## Instrução
Transcreva sem alterações o trecho do parecer jurídico abaixo que começa nas palavras "Sob esse viés, além" e termina logo após "Presidente da República.".

## Documento
-*-*-
Dito isso, ressalto que a presente manifestação possui natureza meramente opinativa e, por tal motivo, as orientações apresentadas não se tornam vinculantes para o gestor público, o qual pode, de forma justificada, adotar orientação contrária ou diversa daquela emanada por esta Consultoria Jurídica. Em outras palavras, trata-se de parecer não vinculante.​

 

Sob o aspecto jurídico, é de se ressaltar que houve observação da técnica legislativa adequada prevista na Lei Complementar Federal nº 95, de 26 de fevereiro de 1998, conforme determina o parágrafo único, do artigo 59, da Constituição Federal[1], e no Decreto nº 12.002, de 22 de abril de 2024, que dispõem sobre a elaboração de leis e atos normativos.

 

Além disso, cumpre a esta Consultoria Jurídica efetivar a análise da proposição segundo critérios formais, quais sejam: a) competência do autor para apresentação da proposição; b) adequação da matéria ao tipo legislativo utilizado; c) se há demais exigências formais estabelecidas especificamente para a matéria apresentada e, existindo, se foram observadas.

 

No que tange à constitucionalidade formal de projetos de lei, no que diz respeito à competência do proponente para legislar sobre determinado assunto, verifica-se, no caso, a competência do parlamentar em questão.

 

Com efeito, de acordo com o art. 61 da Constituição Federal, um projeto de lei pode ser proposto por qualquer parlamentar (Deputado ou Senador), de forma individual ou coletiva, por qualquer comissão da Câmara dos Deputados, do Senado Federal ou do Congresso Nacional, pelo Presidente da República, pelo Supremo Tribunal Federal, pelos Tribunais Superiores e pelo Procurador-Geral da República e pelos cidadãos[2].

 

Sob esse viés, além de atestada a competência no presente caso, deve-se considerar o conteúdo da proposição, o que leva à conclusão da inexistência de vício na iniciativa do presente projeto, pois não se trata de assunto elencado no §1° do art. 61, da Constituição[3] como de iniciativa privativa do Presidente da República.

 

Quanto ao aspecto jurídico-formal, observa-se, no geral, adequado o tipo legislativo da proposição, sendo compatível com as exigências do ordenamento jurídico no sentido de que um Projeto de Lei pode tratar de vários temas específicos para os quais a Constituição não exige lei complementar, caracterizando-se por sua generalidade e abstração.
-*-*-
## Itens
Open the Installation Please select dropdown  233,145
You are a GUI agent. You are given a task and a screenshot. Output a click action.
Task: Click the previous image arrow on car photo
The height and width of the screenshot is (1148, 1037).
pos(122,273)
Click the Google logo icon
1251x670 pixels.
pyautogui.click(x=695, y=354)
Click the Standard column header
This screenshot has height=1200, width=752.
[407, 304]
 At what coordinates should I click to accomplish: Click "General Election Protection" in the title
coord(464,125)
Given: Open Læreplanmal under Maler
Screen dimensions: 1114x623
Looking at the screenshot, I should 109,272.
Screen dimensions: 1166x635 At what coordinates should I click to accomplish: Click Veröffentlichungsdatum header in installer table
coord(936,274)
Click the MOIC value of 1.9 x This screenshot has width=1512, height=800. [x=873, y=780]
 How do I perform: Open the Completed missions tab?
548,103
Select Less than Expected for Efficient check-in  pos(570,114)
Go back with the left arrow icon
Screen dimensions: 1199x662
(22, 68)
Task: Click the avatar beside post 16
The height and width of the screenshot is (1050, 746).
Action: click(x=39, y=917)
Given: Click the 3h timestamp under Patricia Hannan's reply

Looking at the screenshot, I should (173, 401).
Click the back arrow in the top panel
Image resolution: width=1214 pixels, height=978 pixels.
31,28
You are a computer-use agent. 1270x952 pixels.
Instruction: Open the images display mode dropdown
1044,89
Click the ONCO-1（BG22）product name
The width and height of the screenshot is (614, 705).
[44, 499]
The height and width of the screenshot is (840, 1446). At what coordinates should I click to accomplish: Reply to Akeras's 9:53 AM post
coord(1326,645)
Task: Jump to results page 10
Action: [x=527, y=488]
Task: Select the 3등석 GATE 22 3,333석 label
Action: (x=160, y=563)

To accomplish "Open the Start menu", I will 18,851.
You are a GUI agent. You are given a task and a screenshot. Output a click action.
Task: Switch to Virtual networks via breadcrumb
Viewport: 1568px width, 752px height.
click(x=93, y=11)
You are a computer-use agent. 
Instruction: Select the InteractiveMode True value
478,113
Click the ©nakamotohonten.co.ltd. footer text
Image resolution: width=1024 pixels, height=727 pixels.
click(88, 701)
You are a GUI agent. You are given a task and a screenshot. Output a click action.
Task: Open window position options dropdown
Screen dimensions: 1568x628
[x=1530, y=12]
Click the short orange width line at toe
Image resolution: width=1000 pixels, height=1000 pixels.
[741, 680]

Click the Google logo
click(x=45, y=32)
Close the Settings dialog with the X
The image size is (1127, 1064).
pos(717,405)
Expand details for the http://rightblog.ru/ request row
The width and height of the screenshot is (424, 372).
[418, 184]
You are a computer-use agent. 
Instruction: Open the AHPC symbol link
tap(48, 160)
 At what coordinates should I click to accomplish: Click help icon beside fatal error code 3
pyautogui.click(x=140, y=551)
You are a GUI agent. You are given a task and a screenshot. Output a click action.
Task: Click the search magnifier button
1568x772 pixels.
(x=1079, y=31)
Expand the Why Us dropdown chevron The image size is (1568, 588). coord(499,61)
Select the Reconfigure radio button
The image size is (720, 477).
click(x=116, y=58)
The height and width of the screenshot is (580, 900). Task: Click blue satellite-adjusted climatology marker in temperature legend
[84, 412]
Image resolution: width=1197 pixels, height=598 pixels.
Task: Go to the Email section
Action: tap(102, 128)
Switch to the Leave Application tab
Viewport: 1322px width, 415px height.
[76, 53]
-*-*-
## Resposta esperada
Sob esse viés, além de atestada a competência no presente caso, deve-se considerar o conteúdo da proposição, o que leva à conclusão da inexistência de vício na iniciativa do presente projeto, pois não se trata de assunto elencado no §1° do art. 61, da Constituição[3] como de iniciativa privativa do Presidente da República.